* Challenge *
Return the rows below verbatim, from the line with "Click the ALTRI" up to and including the line with "[1450, 100]".

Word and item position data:
------------------------------------------------------------------------
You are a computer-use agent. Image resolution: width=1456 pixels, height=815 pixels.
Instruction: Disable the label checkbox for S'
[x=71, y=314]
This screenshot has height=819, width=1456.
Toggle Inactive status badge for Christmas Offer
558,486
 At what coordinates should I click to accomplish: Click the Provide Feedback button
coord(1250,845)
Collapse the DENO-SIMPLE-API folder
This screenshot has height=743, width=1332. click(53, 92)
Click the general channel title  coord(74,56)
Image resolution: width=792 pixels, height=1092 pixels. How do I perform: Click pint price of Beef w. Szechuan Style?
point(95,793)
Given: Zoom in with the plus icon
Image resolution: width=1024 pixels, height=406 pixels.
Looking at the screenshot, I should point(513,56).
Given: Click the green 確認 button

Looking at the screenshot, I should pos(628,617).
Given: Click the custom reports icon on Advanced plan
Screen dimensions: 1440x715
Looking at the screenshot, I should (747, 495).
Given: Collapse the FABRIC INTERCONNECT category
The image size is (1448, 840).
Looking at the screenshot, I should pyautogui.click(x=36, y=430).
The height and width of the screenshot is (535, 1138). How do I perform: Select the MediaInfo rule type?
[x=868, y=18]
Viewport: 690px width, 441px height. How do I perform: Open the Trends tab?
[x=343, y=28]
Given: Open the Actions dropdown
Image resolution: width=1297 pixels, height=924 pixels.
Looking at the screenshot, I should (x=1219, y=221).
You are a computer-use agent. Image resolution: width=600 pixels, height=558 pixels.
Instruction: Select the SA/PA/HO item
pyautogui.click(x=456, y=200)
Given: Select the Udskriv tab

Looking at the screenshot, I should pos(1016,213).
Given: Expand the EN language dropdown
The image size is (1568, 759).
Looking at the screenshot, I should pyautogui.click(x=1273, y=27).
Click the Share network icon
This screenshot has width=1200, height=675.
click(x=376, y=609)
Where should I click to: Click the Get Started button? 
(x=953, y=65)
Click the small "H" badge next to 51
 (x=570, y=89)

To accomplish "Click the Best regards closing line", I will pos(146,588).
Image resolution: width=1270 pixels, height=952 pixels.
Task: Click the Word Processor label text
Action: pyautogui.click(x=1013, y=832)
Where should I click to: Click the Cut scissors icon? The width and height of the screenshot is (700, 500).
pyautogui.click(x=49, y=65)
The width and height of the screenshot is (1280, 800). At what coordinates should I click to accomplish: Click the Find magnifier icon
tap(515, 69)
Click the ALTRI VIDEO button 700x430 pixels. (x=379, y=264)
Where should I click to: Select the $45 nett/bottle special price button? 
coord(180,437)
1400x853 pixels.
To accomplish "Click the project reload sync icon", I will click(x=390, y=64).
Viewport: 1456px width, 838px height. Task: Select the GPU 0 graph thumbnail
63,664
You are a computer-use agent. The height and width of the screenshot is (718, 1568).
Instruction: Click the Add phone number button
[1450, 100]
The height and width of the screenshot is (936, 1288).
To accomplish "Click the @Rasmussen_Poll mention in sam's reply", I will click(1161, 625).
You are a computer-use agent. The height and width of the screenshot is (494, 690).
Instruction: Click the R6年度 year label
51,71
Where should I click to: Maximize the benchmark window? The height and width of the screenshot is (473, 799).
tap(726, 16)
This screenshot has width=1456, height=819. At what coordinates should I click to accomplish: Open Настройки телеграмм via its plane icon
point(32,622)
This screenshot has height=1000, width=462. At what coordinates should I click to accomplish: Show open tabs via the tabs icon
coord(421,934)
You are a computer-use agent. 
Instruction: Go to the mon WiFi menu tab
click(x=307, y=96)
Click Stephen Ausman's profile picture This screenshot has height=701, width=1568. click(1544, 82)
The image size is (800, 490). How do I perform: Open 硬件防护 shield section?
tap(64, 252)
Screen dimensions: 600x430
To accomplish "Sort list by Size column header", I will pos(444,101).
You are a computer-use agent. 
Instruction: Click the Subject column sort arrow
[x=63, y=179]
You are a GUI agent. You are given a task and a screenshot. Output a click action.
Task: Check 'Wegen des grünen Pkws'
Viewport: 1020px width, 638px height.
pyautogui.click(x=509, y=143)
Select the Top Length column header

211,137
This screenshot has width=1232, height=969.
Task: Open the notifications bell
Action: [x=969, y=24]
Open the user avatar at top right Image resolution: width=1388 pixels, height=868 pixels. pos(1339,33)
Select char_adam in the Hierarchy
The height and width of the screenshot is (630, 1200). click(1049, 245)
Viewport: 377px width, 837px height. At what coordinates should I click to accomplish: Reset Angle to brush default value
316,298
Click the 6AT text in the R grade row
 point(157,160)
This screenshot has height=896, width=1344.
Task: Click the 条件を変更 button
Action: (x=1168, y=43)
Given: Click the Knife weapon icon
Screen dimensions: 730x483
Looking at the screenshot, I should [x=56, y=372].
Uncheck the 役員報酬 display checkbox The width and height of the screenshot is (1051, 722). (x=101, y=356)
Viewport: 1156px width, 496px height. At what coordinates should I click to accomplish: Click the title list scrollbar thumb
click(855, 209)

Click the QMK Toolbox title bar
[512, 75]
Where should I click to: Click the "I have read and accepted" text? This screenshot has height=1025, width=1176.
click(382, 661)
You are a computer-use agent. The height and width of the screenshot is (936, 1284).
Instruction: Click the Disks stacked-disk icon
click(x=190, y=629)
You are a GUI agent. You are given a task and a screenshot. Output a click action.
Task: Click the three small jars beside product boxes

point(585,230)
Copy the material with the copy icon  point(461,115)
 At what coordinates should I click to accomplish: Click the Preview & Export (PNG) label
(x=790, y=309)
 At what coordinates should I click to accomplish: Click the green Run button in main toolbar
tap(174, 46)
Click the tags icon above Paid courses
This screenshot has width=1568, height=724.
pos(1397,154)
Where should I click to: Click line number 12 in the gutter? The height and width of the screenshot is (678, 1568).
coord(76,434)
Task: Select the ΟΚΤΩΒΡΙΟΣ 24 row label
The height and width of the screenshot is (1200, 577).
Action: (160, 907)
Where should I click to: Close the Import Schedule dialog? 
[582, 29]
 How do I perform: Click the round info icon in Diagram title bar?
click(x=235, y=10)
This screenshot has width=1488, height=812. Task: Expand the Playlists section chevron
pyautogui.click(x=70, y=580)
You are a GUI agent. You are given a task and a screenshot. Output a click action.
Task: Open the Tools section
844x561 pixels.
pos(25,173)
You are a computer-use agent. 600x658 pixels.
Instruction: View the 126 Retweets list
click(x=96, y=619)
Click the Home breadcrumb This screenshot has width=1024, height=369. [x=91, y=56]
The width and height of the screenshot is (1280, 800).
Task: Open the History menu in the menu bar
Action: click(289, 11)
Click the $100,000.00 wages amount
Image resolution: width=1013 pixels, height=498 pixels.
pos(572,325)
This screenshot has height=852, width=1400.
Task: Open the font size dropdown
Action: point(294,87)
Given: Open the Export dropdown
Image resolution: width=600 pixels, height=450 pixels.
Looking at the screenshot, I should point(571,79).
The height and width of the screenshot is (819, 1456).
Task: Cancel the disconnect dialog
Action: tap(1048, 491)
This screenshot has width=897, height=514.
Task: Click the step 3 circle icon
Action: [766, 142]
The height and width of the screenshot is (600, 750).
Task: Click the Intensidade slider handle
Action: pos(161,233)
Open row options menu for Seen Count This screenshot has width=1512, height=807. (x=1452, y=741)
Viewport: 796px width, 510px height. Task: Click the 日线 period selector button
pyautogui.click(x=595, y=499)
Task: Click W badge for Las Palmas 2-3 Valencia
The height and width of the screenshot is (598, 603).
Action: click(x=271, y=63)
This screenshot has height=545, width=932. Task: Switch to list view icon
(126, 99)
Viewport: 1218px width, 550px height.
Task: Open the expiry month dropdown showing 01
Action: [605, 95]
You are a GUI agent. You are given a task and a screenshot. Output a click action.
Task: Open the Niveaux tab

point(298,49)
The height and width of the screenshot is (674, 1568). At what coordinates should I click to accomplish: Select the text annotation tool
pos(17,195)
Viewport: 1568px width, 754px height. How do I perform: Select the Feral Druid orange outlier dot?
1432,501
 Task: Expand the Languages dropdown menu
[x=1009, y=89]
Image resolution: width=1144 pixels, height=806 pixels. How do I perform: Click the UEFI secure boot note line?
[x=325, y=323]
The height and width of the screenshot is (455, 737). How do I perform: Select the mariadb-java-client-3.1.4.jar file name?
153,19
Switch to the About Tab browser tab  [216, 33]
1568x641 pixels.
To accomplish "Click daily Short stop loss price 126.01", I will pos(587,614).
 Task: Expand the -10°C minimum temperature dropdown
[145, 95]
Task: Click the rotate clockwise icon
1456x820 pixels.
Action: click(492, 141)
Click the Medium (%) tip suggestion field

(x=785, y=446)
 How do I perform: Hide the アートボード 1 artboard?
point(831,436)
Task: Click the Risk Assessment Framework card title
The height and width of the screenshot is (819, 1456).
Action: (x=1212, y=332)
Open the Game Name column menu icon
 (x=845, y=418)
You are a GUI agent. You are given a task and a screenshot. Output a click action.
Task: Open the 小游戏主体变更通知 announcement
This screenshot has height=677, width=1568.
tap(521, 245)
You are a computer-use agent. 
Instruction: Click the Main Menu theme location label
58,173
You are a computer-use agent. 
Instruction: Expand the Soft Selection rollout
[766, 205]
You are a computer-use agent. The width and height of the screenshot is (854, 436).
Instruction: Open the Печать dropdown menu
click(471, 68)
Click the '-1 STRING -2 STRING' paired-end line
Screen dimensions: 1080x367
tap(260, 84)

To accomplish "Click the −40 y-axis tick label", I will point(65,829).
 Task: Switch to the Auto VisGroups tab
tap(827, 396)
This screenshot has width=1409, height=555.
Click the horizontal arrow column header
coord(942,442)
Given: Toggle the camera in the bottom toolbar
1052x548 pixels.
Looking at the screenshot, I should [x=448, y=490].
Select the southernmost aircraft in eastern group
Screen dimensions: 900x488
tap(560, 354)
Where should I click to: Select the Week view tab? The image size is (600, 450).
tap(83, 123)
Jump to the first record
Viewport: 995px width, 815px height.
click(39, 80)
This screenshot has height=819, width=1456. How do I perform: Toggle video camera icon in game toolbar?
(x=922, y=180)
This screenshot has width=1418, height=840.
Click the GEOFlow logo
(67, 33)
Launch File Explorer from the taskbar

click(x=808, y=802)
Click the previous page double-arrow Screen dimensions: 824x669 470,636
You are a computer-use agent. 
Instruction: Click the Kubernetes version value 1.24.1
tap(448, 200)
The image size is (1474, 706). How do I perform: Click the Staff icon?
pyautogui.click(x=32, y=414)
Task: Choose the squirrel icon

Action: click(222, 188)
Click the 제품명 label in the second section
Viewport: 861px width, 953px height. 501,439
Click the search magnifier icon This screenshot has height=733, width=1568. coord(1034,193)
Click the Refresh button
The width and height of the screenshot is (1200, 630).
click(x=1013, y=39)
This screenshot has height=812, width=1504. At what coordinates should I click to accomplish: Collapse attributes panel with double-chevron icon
------------------------------------------------------------------------
* Solved problem *
Click the ALTRI VIDEO button 700x430 pixels. (x=379, y=264)
Where should I click to: Select the $45 nett/bottle special price button? 
coord(180,437)
1400x853 pixels.
To accomplish "Click the project reload sync icon", I will click(x=390, y=64).
Viewport: 1456px width, 838px height. Task: Select the GPU 0 graph thumbnail
63,664
You are a computer-use agent. The height and width of the screenshot is (718, 1568).
Instruction: Click the Add phone number button
[1450, 100]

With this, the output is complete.